Rongelap est ainsi devenu un véritable laboratoire à ciel ouvert où les scientifiques américains ont mené des expériences sur ses habitants. Sans leur consentement, le gouvernement des États-Unis les a en effet utilisés comme sujets d’expérimentation pour analyser les effets des radiations sur une population laissée pour compte.
Solidarité de Greenpeace avec les populations locales : l’opération Exodus
En 1985, après plus de trente ans de tromperies et d’inaction des autorités américaines qui n’ont cessé de minimiser les effets des essais, ce peuple n’a eu d’autre choix que de fuir définitivement ses terres ancestrales contaminées.
L’équipage du Rainbow Warrior (I) a répondu à l’appel à solidarité du peuple marshallais et a participé ainsi à ce déplacement massif historique en évacuant, onze jours durant, toute la population de Rongelap, ainsi que ses effets personnels, vers l’île de Mejatto, située à 180 kilomètres.
En retournant, 40 ans plus tard, sur les Îles Marshall, Greenpeace réaffirme sa solidarité avec le peuple marshallais dans sa lutte pour défendre ses cultures, ses terres, ses océans.
Résilience et demande de réparation
Soixante et onze ans plus tard, les communautés du Pacifique continuent de porter les lourdes conséquences physiques, économiques, émotionnelles et culturelles des essais nucléaires les plus puissants et dévastateurs menés par les États-Unis sur les Îles Marshall.
Pour Shiva Gounden, responsable de la région Pacifique au sein du bureau de Greenpeace Australie-Pacifique :
« Les îles Marshall portent les stigmates d’un héritage tragique (contaminations radioactives, déplacements forcés, expérimentations humaines orchestrées par le gouvernement américain…) et son peuple continue de se battre contre cette injustice aujourd’hui encore, tout en se trouvant en première ligne de la crise climatique, potentiellement exposés à une nouvelle vague de déplacements et de destructions.
Mais les Marshallais ne sont pas seulement des survivants : ce sont des combattants pour la justice, des voix parmi les plus fortes exigeant des actions concrètes et des excuses à l’échelle mondiale.

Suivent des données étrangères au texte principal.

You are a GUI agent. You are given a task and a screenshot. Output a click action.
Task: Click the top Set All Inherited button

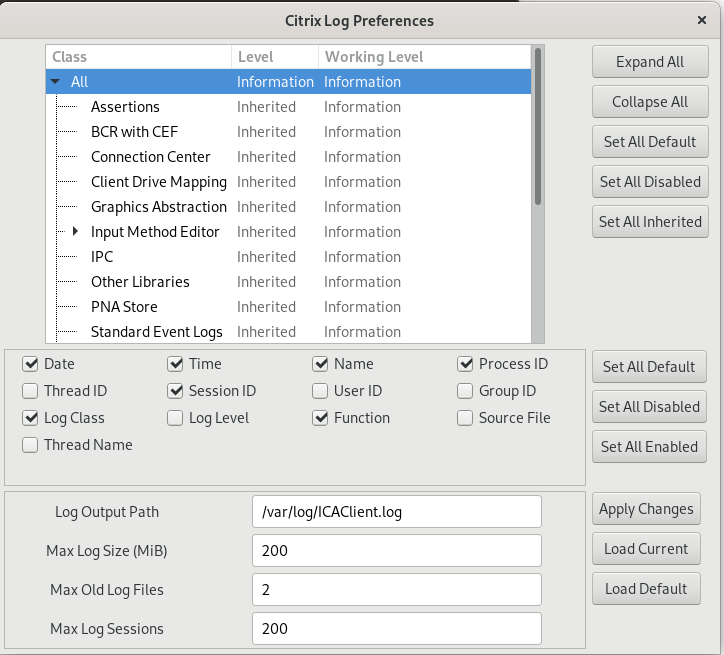650,222
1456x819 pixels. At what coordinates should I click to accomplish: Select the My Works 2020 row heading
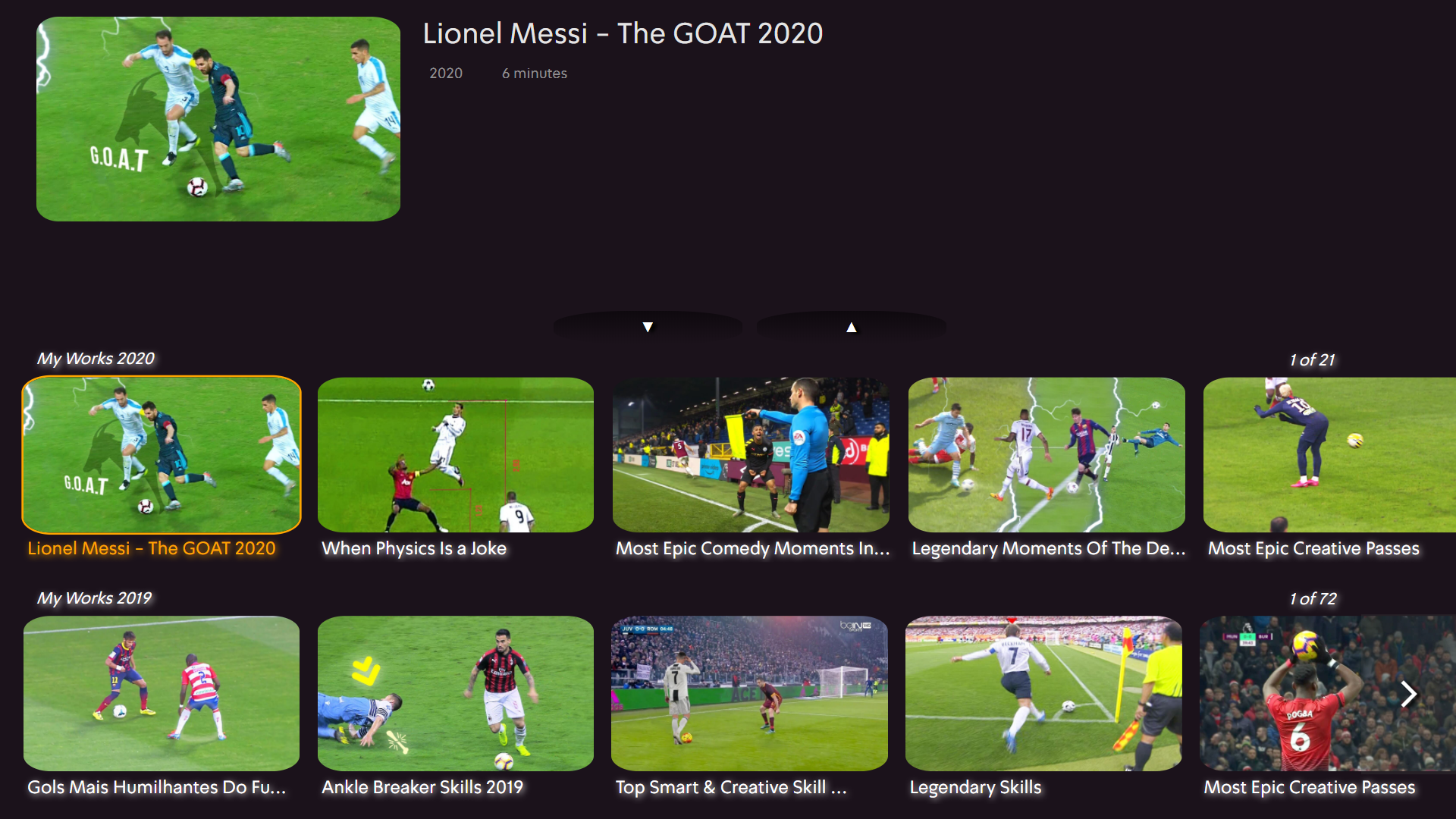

Ceux qui leur ont infligé des souffrances irréversibles doivent rendre des comptes et assumer leur responsabilité. En 2025, il est temps que justice soit faite, et Greenpeace soutient fermement les communautés marshalliennes dans leur quête. »
Les appels à la justice et aux réparations étant restés vains, Greenpeace exhorte le gouvernement américain à rendre des comptes et à répondre aux revendications des Marshallais.
L’attentat du Rainbow Warrior : mort de Fernando Pereira et destruction du navire emblématique
Suite à sa mission de solidarité dans les Îles Marshall, et après avoir pris soin des premiers « réfugiés de l’environnement », le bateau met le cap vers Auckland, en Nouvelle-Zélande, dans l’objectif de se rendre ensuite à Mururoa pour protester contre les essais nucléaires français.
Le 10 juillet 1985, alors qu’il mouillait dans le port d’Auckland, le navire est coulé par deux explosions, et Fernando Pereira [3], photographe et militant de Greenpeace, meurt dans cet attentat.
Dans les semaines qui suivent, les preuves d’un sabotage commandité par le gouvernement français s’accumulent, le forçant à reconnaître sa responsabilité sous la pression internationale [4].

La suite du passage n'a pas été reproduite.